Sorry for the delay in looking at this. I'll be working on a solution to this today, hopefully should have something merged by the end of the day which allows for transparent decompression of Gzip and BZip file in the read_filetype functions. The underlying NEXRADLevel2File and related classes will still need to use explicit decompression but Py-ART will provide a function which performs this in the public API under the pyart.io namespace. Details will be outlined in the upcomming PR.

jjhelmus commented 9 years ago

Py-ART will now decompress gzip and bzip2 files passed to the read_nexrad_archive function. Adding this functionality directly to the NEXRADLevel2File and related classes would introduced undesired coupling in this module or require extensive repetition of code, but of which are bad. Py-ART does expose the prepare_for_read function in the pyart.io namespace which can be used to add this functionality to the NEXRADLevel2File or other classes. For example:

import pyart
from pyart.io.nexrad_level2 import NEXRADLevel2File
nfile = NEXRADLevel2File(pyart.io.prepare_for_read('KATX20130717_195021_V06.gz'))

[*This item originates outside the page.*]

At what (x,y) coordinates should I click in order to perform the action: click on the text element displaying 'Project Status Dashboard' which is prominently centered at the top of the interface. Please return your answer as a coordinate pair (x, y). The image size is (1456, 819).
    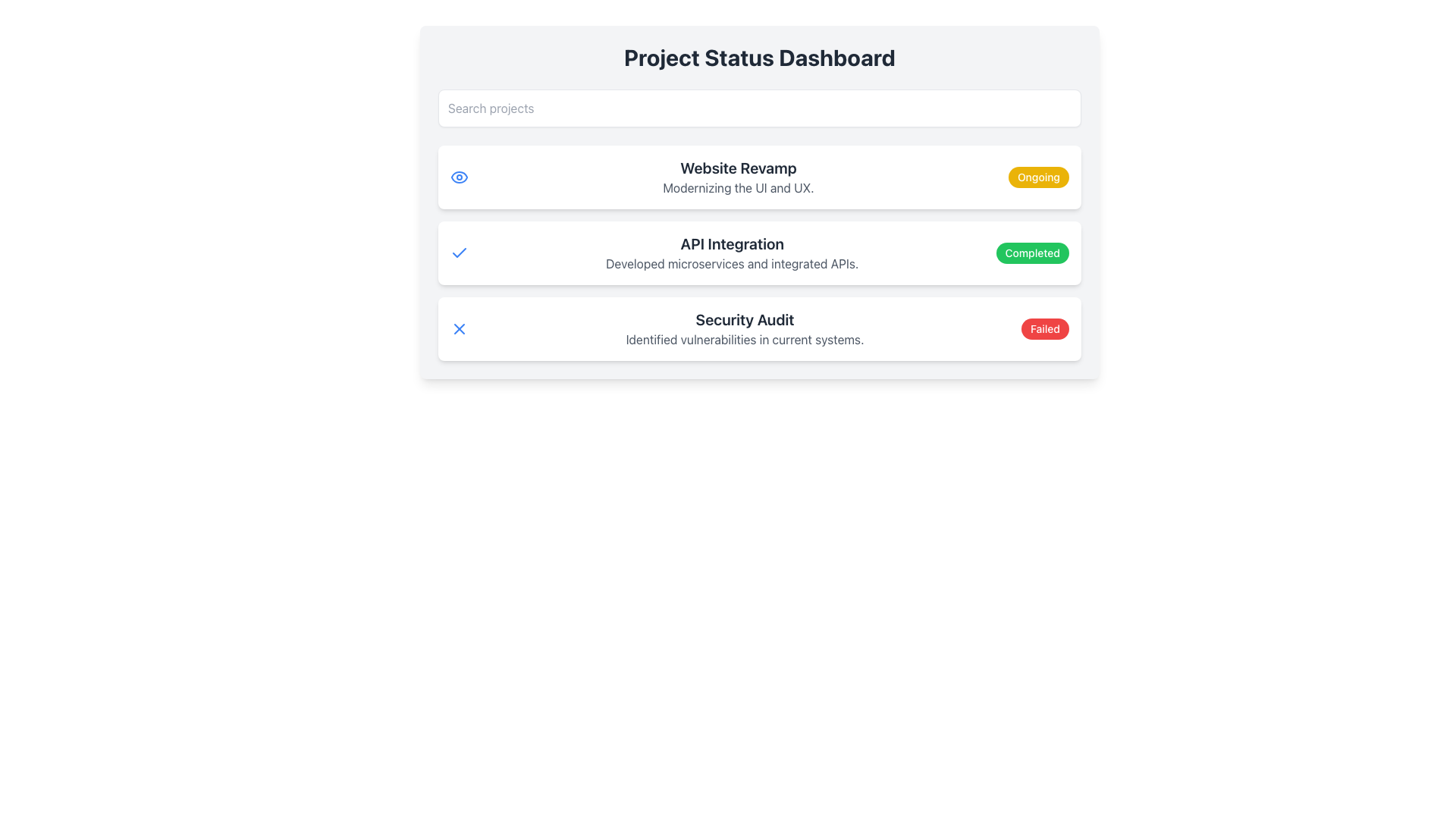
    Looking at the image, I should click on (760, 57).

Additionally the prepare_for_read function can be easily exacted from Py-ART and included directly in the nexrad_level2.py module if so desired.

I believe this to be the best solution to this issue, although it is not exactly what was requested.

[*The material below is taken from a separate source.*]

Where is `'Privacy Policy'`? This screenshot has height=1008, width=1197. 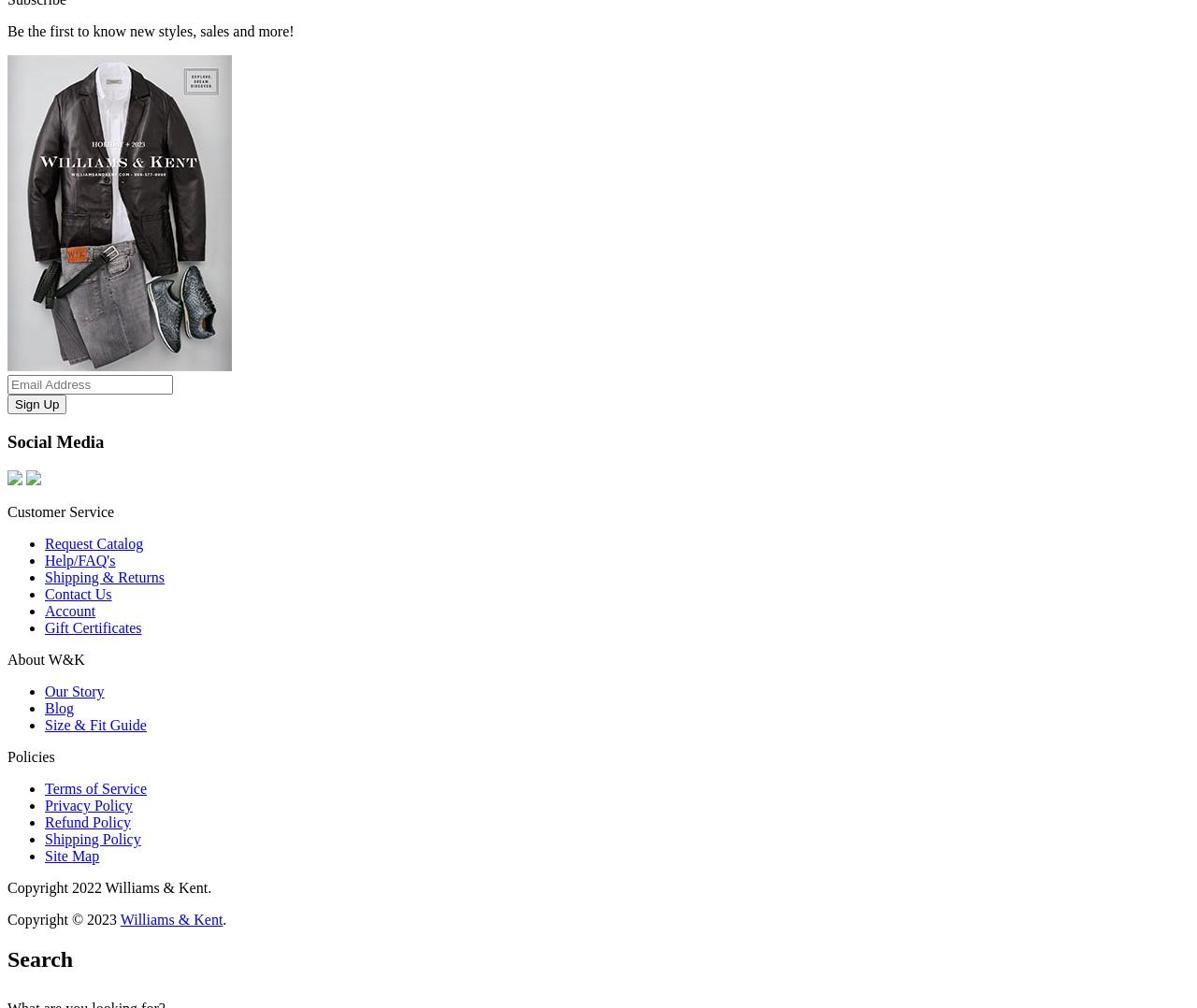
'Privacy Policy' is located at coordinates (87, 803).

codypiersall commented 9 years ago

This is great! Thank you.

Cody

On Tue, Sep 1, 2015 at 11:21 AM, Jonathan J. Helmus < notifications@github.com> wrote:

Py-ART will now decompress gzip and bzip2 files passed to the read_nexrad_archive function. Adding this functionality directly to the NEXRADLevel2File and related classes would introduced undesired coupling in this module or require extensive repetition of code, but of which are bad. Py-ART does expose the prepare_for_read function in the pyart.io namespace which can be used to add this functionality to the NEXRADLevel2File or other classes. For example:

import pyartfrom pyart.io.nexrad_level2 import NEXRADLevel2File nfile = NEXRADLevel2File(pyart.io.prepare_for_read('KATX20130717_195021_V06.gz'))

Additionally the prepare_for_read function can be easily exacted from Py-ART and included directly in the nexrad_level2.py module if so desired.

I believe this to be the best solution to this issue, although it is not exactly what was requested.